Momentum with Variance Reduction for Nonconvex Composition Optimization
This work addresses convergence acceleration for nonconvex composition optimization, which is widely applied in machine learning, though it appears incremental as it builds on existing momentum and variance reduction techniques.
The paper tackles the problem of nonconvex composition optimization in machine learning by developing momentum schemes with SPIDER-based variance reduction, achieving near-optimal sample complexity and linear convergence under gradient dominance conditions, with numerical experiments showing significantly faster convergence than existing algorithms.

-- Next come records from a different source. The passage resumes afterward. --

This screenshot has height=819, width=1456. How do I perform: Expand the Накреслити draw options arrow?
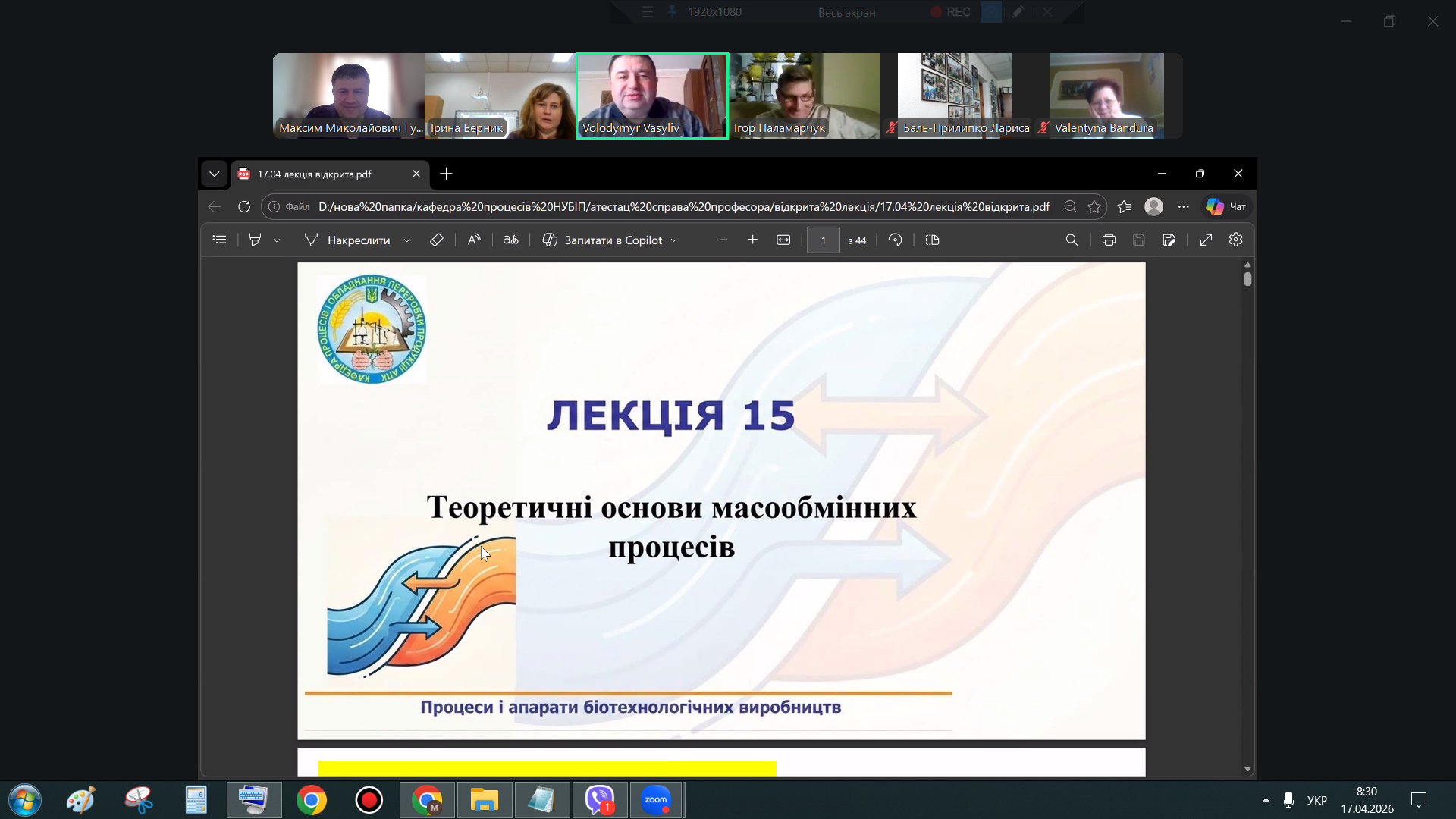[x=407, y=240]
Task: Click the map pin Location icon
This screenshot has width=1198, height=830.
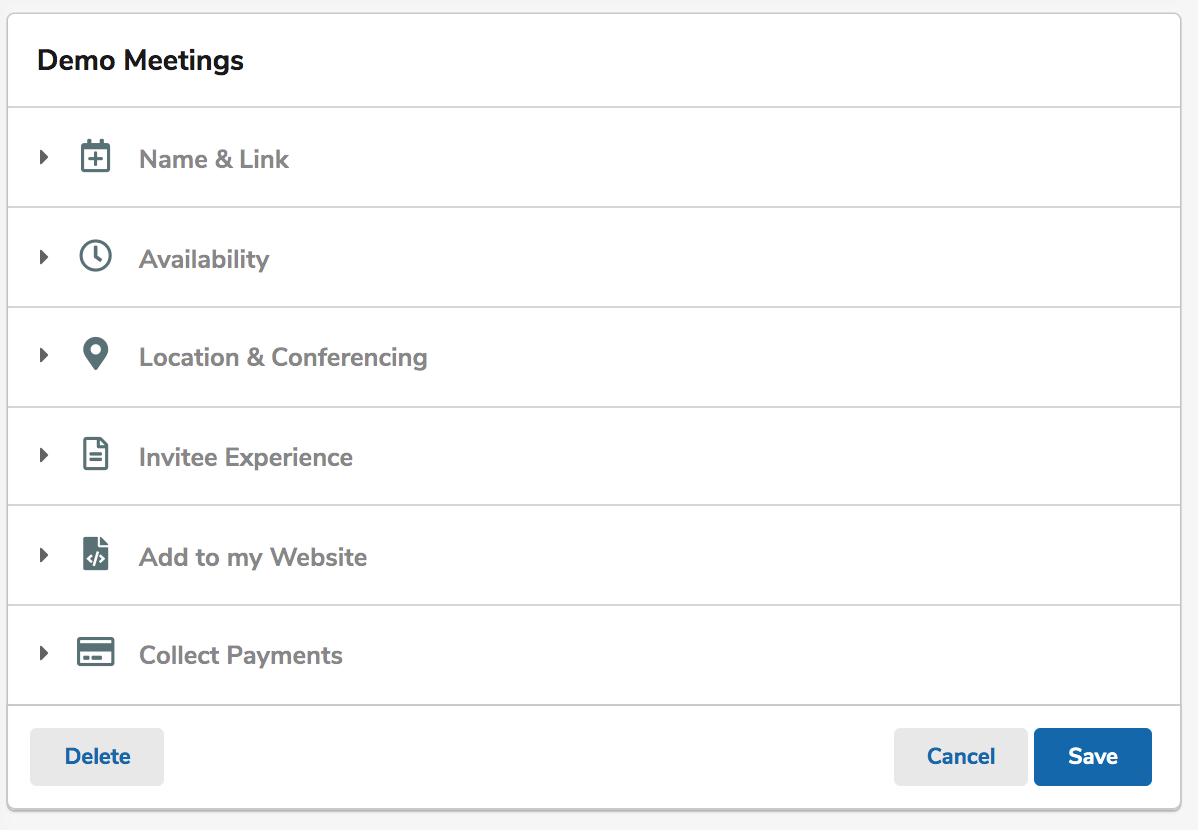Action: (96, 354)
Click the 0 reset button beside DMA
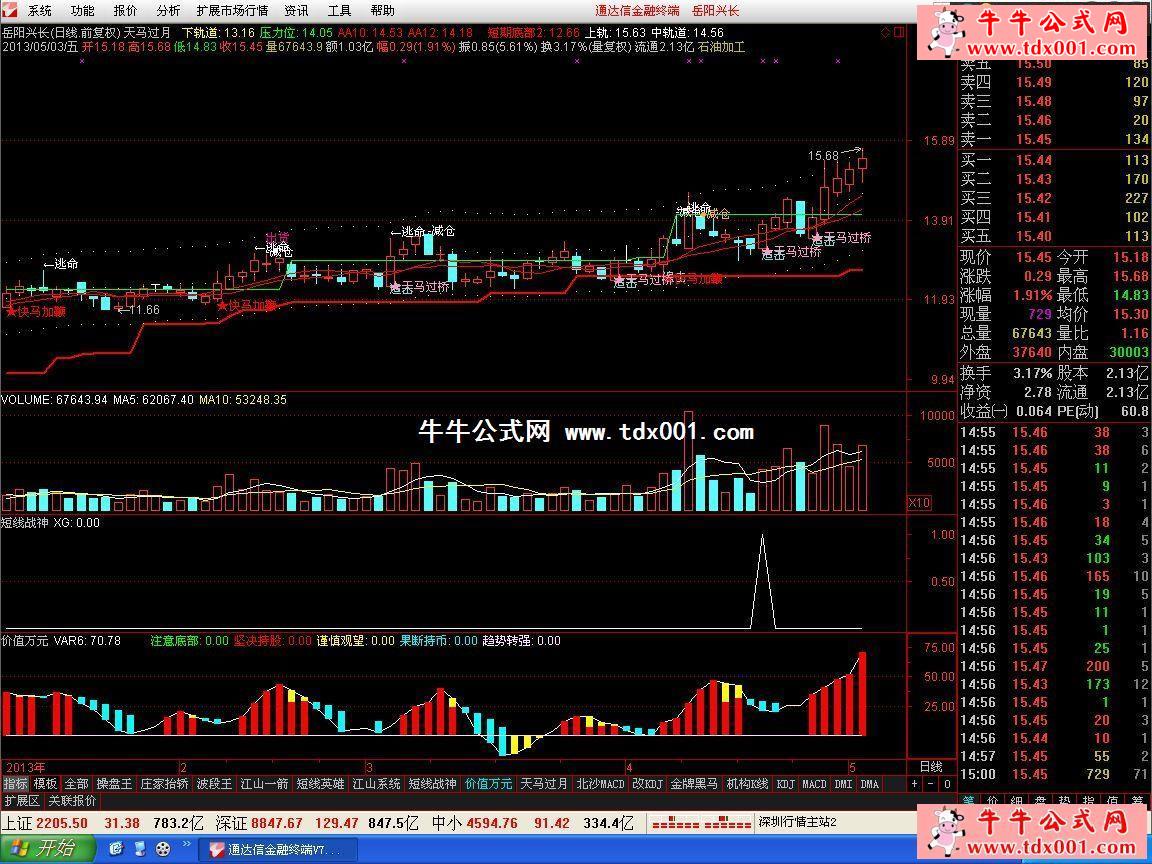This screenshot has height=864, width=1152. pos(946,784)

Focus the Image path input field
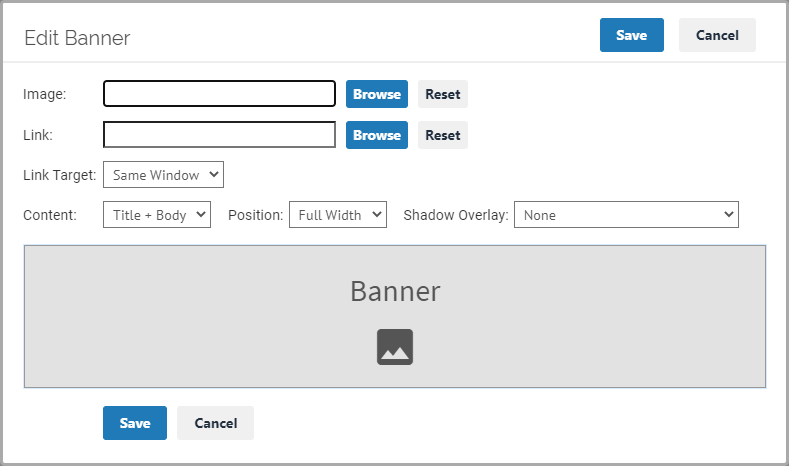pos(219,94)

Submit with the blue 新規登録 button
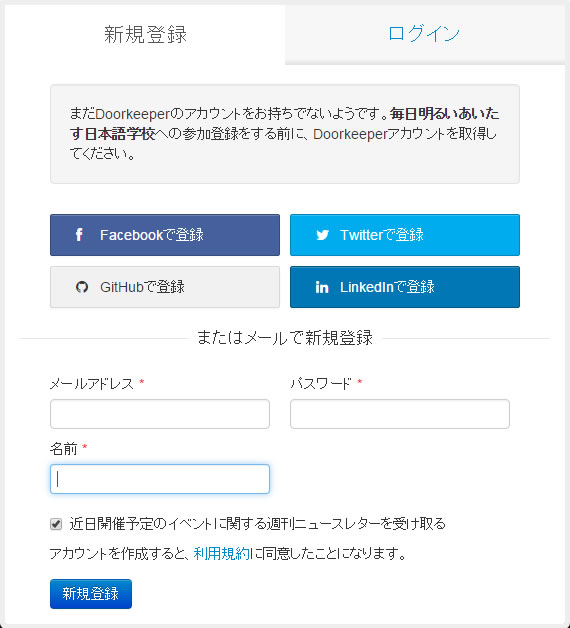coord(91,594)
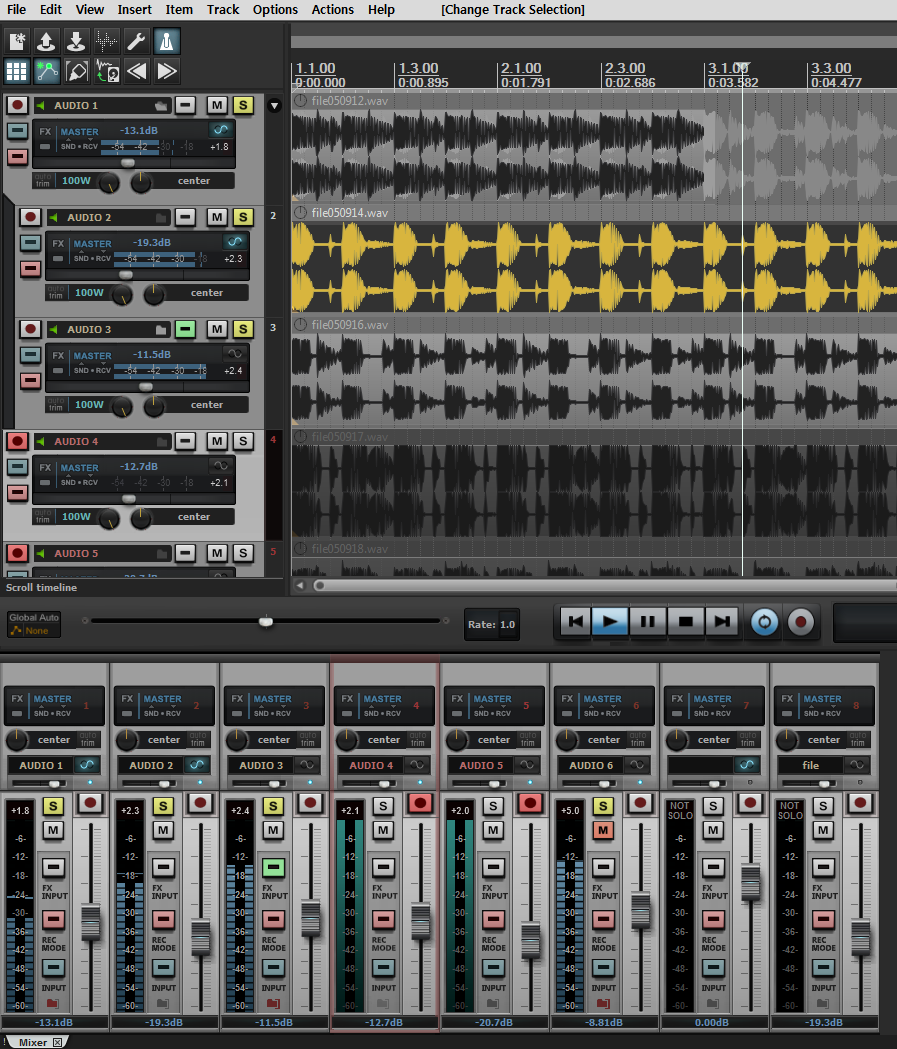Toggle the metronome icon in the toolbar

click(x=166, y=41)
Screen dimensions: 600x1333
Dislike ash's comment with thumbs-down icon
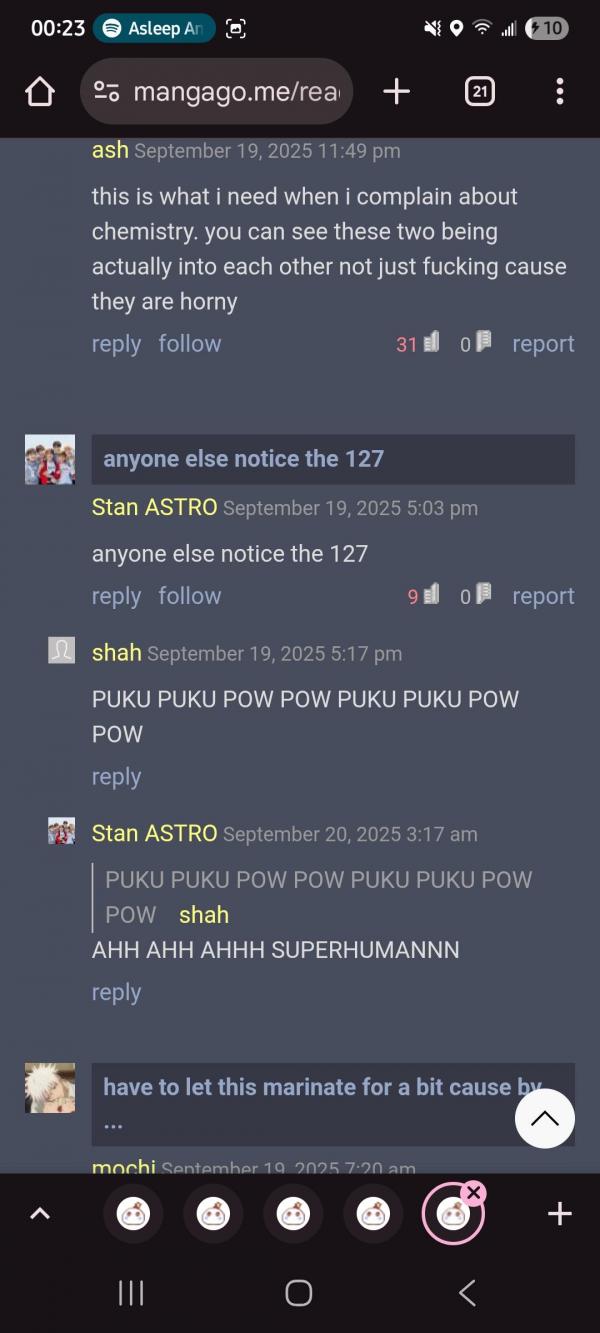pos(483,343)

Composition optimization is widely-applied in nonconvex machine learning. Various advanced stochastic algorithms that adopt momentum and variance reduction techniques have been developed for composition optimization. However, these algorithms do not fully exploit both techniques to accelerate the convergence and are lack of convergence guarantee in nonconvex optimization. This paper complements the existing literature by developing various momentum schemes with SPIDER-based variance reduction for non-convex composition optimization. In particular, our momentum design requires less number of proximal mapping evaluations per-iteration than that required by the existing Katyusha momentum. Furthermore, our algorithm achieves near-optimal sample complexity results in both non-convex finite-sum and online composition optimization and achieves a linear convergence rate under the gradient dominant condition. Numerical experiments demonstrate that our algorithm converges significantly faster than existing algorithms in nonconvex composition optimization.